Source data
BEGIN
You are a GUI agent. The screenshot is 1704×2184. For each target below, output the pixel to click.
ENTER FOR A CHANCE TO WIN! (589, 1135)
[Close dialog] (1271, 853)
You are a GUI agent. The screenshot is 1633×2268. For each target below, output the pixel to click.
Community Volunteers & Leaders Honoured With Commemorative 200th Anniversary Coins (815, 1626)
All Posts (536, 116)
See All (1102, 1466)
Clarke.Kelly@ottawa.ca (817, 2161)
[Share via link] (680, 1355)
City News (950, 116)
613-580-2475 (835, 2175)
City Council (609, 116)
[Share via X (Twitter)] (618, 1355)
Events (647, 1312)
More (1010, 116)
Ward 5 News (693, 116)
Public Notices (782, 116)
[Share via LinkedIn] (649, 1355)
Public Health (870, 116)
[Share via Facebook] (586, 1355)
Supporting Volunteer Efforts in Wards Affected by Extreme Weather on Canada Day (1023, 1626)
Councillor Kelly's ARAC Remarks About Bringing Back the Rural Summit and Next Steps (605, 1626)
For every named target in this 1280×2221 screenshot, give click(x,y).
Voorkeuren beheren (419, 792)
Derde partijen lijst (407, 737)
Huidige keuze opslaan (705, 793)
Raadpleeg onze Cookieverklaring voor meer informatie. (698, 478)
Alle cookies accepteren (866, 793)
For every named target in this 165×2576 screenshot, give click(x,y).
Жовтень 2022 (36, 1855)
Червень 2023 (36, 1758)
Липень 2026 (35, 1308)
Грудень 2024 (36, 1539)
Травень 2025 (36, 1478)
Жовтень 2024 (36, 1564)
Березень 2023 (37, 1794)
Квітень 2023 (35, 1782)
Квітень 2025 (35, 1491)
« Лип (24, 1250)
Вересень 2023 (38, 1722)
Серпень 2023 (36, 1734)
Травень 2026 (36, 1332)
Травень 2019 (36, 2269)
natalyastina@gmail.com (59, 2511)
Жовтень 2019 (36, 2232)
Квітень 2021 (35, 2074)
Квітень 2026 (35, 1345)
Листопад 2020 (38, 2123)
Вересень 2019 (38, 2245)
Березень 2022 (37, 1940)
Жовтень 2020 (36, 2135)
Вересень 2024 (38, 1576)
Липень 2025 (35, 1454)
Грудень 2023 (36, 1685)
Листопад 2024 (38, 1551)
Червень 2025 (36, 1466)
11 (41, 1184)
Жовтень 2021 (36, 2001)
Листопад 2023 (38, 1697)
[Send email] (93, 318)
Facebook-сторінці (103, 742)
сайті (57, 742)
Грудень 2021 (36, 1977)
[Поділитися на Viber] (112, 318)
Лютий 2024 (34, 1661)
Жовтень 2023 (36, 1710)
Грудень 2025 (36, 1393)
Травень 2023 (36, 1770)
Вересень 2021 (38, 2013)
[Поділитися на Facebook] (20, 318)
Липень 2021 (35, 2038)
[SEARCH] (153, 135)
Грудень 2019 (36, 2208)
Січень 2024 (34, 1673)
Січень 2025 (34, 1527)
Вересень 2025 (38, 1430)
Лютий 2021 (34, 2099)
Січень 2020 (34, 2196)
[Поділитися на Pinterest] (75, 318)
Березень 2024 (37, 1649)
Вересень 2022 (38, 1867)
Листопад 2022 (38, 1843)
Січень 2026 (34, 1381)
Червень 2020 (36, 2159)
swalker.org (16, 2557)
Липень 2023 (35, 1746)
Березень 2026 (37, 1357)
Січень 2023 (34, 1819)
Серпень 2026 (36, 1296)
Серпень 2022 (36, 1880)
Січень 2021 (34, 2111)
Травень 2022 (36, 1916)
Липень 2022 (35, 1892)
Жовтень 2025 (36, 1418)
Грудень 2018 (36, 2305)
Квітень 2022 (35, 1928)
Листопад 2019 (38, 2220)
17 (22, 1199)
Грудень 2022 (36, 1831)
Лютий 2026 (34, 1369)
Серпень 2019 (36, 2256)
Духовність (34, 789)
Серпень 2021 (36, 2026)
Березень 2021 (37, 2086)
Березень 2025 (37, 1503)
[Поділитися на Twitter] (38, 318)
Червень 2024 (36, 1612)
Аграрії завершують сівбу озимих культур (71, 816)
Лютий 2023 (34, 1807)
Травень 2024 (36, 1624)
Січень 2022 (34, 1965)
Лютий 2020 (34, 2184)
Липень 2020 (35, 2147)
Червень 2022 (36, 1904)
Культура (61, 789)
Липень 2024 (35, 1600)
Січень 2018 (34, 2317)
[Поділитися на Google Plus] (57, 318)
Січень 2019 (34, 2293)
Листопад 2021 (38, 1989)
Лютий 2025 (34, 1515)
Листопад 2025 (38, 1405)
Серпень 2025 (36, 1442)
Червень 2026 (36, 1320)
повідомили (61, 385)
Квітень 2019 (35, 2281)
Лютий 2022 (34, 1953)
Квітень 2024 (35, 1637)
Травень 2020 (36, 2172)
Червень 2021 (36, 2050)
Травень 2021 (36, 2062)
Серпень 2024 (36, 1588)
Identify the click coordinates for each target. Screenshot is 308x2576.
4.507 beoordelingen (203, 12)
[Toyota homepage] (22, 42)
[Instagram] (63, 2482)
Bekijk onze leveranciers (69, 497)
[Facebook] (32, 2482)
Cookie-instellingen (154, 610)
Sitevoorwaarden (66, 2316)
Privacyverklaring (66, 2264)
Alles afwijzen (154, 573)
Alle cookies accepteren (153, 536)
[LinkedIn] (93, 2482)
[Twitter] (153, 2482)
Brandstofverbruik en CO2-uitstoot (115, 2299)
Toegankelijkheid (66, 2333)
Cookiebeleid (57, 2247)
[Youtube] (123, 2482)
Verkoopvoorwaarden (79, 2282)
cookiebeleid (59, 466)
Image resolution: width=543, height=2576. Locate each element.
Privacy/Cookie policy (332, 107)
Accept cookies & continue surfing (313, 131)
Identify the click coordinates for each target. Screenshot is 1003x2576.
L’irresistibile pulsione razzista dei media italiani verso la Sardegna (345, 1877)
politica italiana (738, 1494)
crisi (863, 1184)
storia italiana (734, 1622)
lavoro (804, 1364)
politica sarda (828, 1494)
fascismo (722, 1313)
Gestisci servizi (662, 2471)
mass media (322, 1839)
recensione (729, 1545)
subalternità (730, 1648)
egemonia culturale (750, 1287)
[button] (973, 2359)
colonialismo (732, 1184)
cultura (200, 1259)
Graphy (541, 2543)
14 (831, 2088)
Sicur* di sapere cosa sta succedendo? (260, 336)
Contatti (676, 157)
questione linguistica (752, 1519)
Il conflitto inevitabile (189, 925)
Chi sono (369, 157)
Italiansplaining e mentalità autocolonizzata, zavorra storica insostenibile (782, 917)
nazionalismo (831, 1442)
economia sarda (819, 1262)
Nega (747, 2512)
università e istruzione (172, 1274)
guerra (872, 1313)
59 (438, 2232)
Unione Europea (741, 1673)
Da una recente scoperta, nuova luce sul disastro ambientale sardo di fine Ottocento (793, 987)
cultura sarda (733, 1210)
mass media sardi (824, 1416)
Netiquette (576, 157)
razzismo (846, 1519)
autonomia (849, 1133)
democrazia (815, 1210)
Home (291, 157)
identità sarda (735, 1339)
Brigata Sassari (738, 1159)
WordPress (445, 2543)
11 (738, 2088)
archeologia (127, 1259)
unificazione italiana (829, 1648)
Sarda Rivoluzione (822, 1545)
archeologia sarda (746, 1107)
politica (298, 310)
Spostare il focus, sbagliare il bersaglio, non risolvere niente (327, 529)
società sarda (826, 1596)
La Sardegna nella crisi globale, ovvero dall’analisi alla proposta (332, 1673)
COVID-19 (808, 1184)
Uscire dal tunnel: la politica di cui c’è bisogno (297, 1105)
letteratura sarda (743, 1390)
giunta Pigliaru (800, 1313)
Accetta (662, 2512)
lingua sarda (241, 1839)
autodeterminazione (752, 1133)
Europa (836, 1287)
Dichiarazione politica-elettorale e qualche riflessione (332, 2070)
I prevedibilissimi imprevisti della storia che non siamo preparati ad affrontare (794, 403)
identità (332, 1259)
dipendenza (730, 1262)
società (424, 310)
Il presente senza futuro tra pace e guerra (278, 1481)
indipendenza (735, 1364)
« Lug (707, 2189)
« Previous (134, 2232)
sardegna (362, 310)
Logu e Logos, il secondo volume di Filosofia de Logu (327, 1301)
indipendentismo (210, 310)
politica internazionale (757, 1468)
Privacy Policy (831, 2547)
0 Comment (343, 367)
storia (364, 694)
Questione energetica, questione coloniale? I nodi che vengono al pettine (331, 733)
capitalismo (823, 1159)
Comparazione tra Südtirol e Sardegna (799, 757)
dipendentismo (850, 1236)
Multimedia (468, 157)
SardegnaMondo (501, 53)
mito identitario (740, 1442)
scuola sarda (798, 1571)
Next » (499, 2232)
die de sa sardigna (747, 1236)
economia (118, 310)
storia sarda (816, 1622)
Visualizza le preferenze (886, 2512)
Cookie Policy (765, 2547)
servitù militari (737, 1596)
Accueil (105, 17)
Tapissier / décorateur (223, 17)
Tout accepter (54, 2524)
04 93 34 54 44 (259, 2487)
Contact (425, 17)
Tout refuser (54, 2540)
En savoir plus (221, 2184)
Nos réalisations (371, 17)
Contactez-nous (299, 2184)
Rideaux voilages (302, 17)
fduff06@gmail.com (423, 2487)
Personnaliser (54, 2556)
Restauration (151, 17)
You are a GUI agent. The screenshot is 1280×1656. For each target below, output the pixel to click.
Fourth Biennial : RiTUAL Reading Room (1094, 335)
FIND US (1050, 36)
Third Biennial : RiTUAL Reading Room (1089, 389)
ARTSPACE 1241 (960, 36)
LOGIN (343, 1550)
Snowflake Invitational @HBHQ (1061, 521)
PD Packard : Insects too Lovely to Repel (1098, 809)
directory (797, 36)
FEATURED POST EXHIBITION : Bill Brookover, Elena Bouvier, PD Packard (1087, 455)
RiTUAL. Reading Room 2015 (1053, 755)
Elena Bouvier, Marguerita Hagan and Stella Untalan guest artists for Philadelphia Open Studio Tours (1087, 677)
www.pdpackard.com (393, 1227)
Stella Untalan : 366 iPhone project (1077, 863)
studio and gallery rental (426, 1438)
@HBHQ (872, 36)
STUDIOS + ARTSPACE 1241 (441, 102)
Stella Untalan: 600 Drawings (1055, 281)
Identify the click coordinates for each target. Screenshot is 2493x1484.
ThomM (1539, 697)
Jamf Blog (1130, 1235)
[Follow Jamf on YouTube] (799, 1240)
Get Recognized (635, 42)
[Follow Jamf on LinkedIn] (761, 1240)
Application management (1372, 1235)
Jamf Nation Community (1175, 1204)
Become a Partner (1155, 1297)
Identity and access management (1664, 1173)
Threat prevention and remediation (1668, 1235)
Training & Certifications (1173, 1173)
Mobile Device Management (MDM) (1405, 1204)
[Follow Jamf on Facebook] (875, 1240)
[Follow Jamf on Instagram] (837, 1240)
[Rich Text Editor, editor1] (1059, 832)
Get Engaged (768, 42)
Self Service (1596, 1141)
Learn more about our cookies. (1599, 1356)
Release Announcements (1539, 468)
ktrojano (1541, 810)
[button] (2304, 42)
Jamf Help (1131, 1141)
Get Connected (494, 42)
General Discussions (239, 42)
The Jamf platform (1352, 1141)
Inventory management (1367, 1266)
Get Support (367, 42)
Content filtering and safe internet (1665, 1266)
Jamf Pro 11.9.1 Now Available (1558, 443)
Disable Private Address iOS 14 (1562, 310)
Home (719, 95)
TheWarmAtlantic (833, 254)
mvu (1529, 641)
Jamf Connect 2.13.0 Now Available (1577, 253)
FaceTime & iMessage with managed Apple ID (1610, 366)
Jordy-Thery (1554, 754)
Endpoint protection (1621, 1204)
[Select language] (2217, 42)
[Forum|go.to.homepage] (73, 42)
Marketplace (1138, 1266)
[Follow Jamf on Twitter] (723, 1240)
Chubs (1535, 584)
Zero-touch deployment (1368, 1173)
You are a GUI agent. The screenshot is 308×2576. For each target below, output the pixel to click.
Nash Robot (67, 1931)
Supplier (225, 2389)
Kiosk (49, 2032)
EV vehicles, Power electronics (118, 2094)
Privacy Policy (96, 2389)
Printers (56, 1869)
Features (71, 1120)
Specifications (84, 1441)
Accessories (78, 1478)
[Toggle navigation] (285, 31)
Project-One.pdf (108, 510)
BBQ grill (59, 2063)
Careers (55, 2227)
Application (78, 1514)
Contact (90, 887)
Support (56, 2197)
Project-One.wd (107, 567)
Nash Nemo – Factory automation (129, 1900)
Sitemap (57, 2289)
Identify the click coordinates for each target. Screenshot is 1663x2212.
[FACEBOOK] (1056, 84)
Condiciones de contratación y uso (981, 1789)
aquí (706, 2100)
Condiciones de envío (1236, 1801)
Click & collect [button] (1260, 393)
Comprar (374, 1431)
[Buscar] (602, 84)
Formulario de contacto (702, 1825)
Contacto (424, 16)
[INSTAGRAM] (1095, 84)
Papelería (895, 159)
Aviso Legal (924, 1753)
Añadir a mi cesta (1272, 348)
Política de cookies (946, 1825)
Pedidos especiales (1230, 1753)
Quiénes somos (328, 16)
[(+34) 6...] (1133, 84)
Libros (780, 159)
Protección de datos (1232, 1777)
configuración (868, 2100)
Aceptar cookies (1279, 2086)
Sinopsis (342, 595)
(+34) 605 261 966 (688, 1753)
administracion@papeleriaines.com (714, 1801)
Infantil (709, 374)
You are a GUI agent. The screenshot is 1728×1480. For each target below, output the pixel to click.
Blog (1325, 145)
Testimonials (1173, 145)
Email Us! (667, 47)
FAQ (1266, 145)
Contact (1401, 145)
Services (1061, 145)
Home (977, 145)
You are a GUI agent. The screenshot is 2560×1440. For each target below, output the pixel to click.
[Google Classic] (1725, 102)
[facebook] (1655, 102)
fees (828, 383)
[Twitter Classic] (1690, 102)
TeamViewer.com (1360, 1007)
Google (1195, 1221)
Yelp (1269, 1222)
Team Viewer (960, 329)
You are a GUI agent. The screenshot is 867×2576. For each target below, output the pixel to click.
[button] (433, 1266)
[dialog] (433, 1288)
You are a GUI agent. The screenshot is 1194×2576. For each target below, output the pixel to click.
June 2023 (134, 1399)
END
WORK TO BE COMPLETED: For the lines above, output exactly those from the line containing "Листопад 2024 (38, 1551)" through the line containing "Червень 2026 (36, 1320)", and skip the others.

REPLY TO THE EXERCISE:
Листопад 2024 (38, 1551)
Червень 2025 (36, 1466)
11 (41, 1184)
Жовтень 2021 (36, 2001)
Листопад 2023 (38, 1697)
[Send email] (93, 318)
Facebook-сторінці (103, 742)
сайті (57, 742)
Грудень 2021 (36, 1977)
[Поділитися на Viber] (112, 318)
Лютий 2024 (34, 1661)
Жовтень 2023 (36, 1710)
Грудень 2025 (36, 1393)
Травень 2023 (36, 1770)
Вересень 2021 (38, 2013)
[Поділитися на Facebook] (20, 318)
Липень 2021 (35, 2038)
[SEARCH] (153, 135)
Грудень 2019 (36, 2208)
Січень 2024 (34, 1673)
Січень 2025 (34, 1527)
Вересень 2025 (38, 1430)
Лютий 2021 (34, 2099)
Січень 2020 (34, 2196)
[Поділитися на Pinterest] (75, 318)
Березень 2024 (37, 1649)
Вересень 2022 (38, 1867)
Листопад 2022 (38, 1843)
Січень 2026 (34, 1381)
Червень 2020 (36, 2159)
swalker.org (16, 2557)
Липень 2023 (35, 1746)
Березень 2026 (37, 1357)
Січень 2023 (34, 1819)
Серпень 2026 (36, 1296)
Серпень 2022 (36, 1880)
Січень 2021 (34, 2111)
Травень 2022 (36, 1916)
Липень 2022 (35, 1892)
Жовтень 2025 (36, 1418)
Грудень 2018 (36, 2305)
Квітень 2022 (35, 1928)
Листопад 2019 (38, 2220)
17 (22, 1199)
Грудень 2022 (36, 1831)
Лютий 2026 (34, 1369)
Серпень 2019 (36, 2256)
Духовність (34, 789)
Серпень 2021 (36, 2026)
Березень 2021 (37, 2086)
Березень 2025 (37, 1503)
[Поділитися на Twitter] (38, 318)
Червень 2024 (36, 1612)
Аграрії завершують сівбу озимих культур (71, 816)
Лютий 2023 (34, 1807)
Травень 2024 (36, 1624)
Січень 2022 (34, 1965)
Лютий 2020 (34, 2184)
Липень 2020 (35, 2147)
Червень 2022 (36, 1904)
Культура (61, 789)
Липень 2024 (35, 1600)
Січень 2018 (34, 2317)
[Поділитися на Google Plus] (57, 318)
Січень 2019 (34, 2293)
Листопад 2021 (38, 1989)
Лютий 2025 (34, 1515)
Листопад 2025 (38, 1405)
Серпень 2025 (36, 1442)
Червень 2026 (36, 1320)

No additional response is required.